{mirai} may be used as an asynchronous / distributed backend to scale {shiny} applications and plugs directly into the reactive framework, without the need to use promises. Because of this, it is especially suited to large-scale enterprise applications.
The following example has a button to submit tasks, which will be processed by one of 5 daemons, outputting a pretty spiral pattern upon completion.
You will find that if you submit more than 5 tasks, the chart updates 5 at a time, limited by the number of daemons set (the parallel-processing capacity of the application).
library(mirai)
library(shiny)
library(ggplot2)
library(aRtsy)
run_task <- function() {
Sys.sleep(5L)
list(
colors = aRtsy::colorPalette(name = "random", n = 3),
angle = runif(n = 1, min = - 2 * pi, max = 2 * pi),
size = 1,
p = 1
)
}
plot_result <- function(result) {
do.call(what = canvas_phyllotaxis, args = result)
}
status_message <- function(tasks) {
if (tasks == 0L) {
"All tasks completed."
} else {
sprintf("%d task%s in progress at %s", tasks, if (tasks > 1L) "s" else "", format.POSIXct(Sys.time()))
}
}
ui <- fluidPage(
actionButton("task", "Submit a task (5 seconds)"),
textOutput("status"),
plotOutput("result")
)
server <- function(input, output, session) {
# reactive values and outputs
reactive_result <- reactiveVal(ggplot())
reactive_status <- reactiveVal("No task submitted yet.")

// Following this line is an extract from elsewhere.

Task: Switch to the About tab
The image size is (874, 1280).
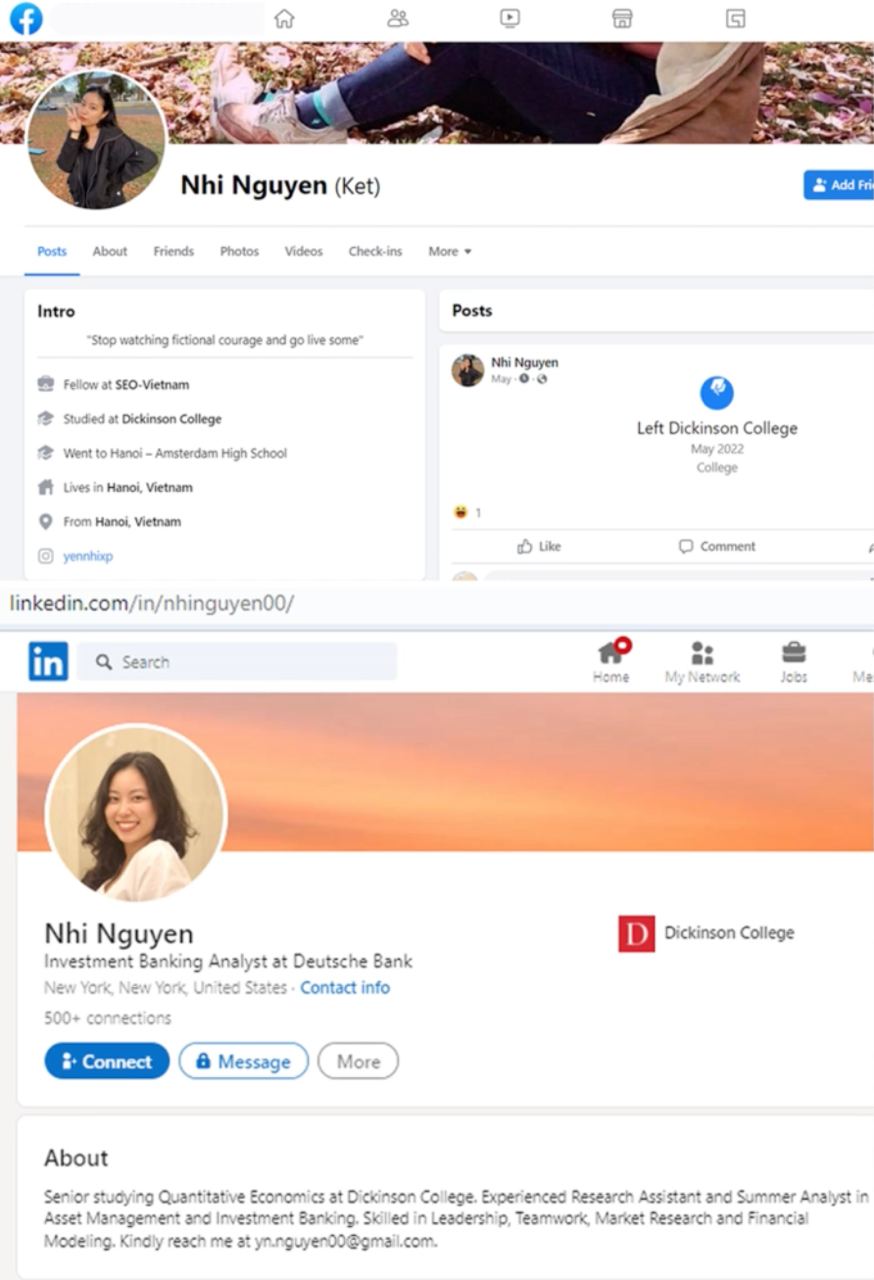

output$result <- renderPlot(reactive_result(), height = 600, width = 600)
output$status <- renderText(reactive_status())
poll_for_results <- reactiveVal(FALSE)
# mirai setup - 5 local daemons with dispatcher
daemons(5L)
onStop(function() daemons(0L))
q <- list()
# button to submit a task
observeEvent(input$task, {
q[[length(q) + 1L]] <<- mirai(run_task(), run_task = run_task)
poll_for_results(TRUE)
})
# event loop to collect finished tasks
observe({
req(poll_for_results())
invalidateLater(millis = 250)
if (length(q)) {
if (!unresolved(q[[1L]])) {
reactive_result(plot_result(q[[1L]][["data"]]))
q[[1L]] <<- NULL
}
reactive_status(status_message(length(q)))
} else {
poll_for_results(FALSE)
}
})
}
shinyApp(ui = ui, server = server)
Thanks to Daniel Woodie and William Landau for providing the original example on which this is based. Please see https://wlandau.github.io/crew/articles/shiny.html which also has examples of the fantastic artwork produced.
Alternatively, a ‘mirai’ may be used as a promise as it supplies its own as.promise()
method.
A ‘mirai’ may be piped directly using the promise pipe &...>%
, which implicitly calls as.promise()
on the ‘mirai’, or converted into a promise by as.promise()
, which then allows using the methods $then()
, $finally()
etc.
The below example simulates a plot function requiring a long compute in a ‘shiny’ application.
The application starts in around 2s rather than the 8s it would take if not running in parallel.
library(shiny)
library(promises) # for promise pipe
daemons(4L) # handle 4 simulateneous computes
ui <- fluidPage(
fluidRow(
plotOutput("one"),
plotOutput("two"),
),
fluidRow(
plotOutput("three"),
plotOutput("four"),
)
)
make_plot <- function(time) {
Sys.sleep(time)
runif(10)
}
args <- list(make_plot = make_plot, time = 2)
server <- function(input, output, session) {
output$one <- renderPlot(mirai(make_plot(time), .args = args) %...>% plot())
output$two <- renderPlot(mirai(make_plot(time), .args = args) %...>% plot())
output$three <- renderPlot(mirai(make_plot(time), .args = args) %...>% plot())
output$four <- renderPlot(mirai(make_plot(time), .args = args) %...>% plot())
session$onSessionEnded(stopApp)
}
shinyApp(ui = ui, server = server)
Thanks to Daniel Falbel for providing the original example on which this is based.